My daughter doesn't talk to me anymore, and neither does my stepdaughter.  Everybody has abandoned me.  My issues are too much for them.  I make these appeals to my friends and my family, I say please say something, please stop ignoring me, please show me I'm worth something to somebody.  But nobody ever writes back or returns my calls.  Nobody ever makes any suggestions how I can get any help.  Everybody just ignores me. 

Right now I'm sitting in some stupid motel room somewhere in California, I have no home, and  before I know it I'll have run out of money again.  Life seems pointless, meaningless, futile.  And I'm not getting any younger.
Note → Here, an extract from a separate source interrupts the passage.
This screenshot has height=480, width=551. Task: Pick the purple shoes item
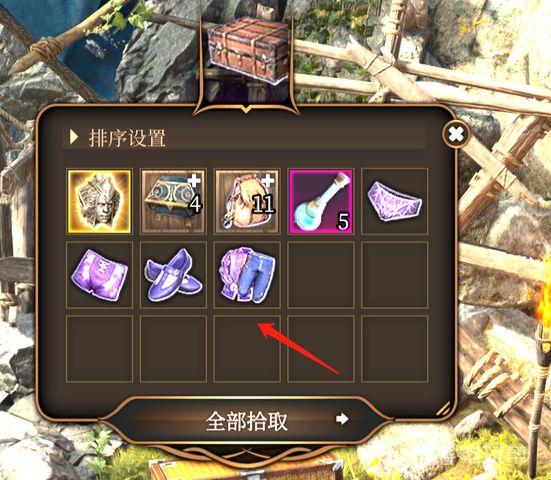click(173, 275)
Well - I only responded because I got a thread notification.  Hope everyone's doing all right.


----------



## sister-ray

Stargazer I wish i could offer some advice or help, just wanted you to know Ive read your post and you are in my thoughts:hug:


----------



## cinderella

I cannot begin to understand how difficult a situation yours must be. My thoughts are with you.


----------



## Daniel

> I lost all my stability when she died, and it's been five years now, and I haven't gotten it back. I mean, I get it back for a while, but it never lasts. *And right now's the worst.*



Since medications are usually the most effective treatment for bipolar disorder, have you talked to a psychiatrist lately about a possible tweaking of meds?  My family member with bipolar disorder would sometimes need to get them adjusted even just a week or so after his last appointment.
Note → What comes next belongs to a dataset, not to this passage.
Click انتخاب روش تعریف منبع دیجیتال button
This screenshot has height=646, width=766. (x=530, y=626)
> My daughter doesn't talk to me anymore, and neither does my stepdaughter. Everybody has abandoned me. My issues are too much for them. I make these appeals to my friends and my family, I say please say something, please stop ignoring me, please show me I'm worth something to somebody. But nobody ever writes back or returns my calls. Nobody ever makes any suggestions how I can get any help. Everybody just ignores me.


Maybe increasing the frequency of therapy visits (especially if the current frequency is zero) can help compensate to at least some small but meaningful degree for the lack of family support?


----------



## stargazer

Oh good - I had been searching for this post.  Again, I am not receiving notifications, and so I did not know until this morning that any of you had replied.  Thank you all for your replies.

I had wanted to find the post in order to "take back" some of the things I was saying, only because I later realized that the severity of my mood that night was more indicative of a passing sensation than of an ongoing emotional difficulty.  This is not to minimize it, but only to express that I have been feeling much better now, and that I have renewed optimism.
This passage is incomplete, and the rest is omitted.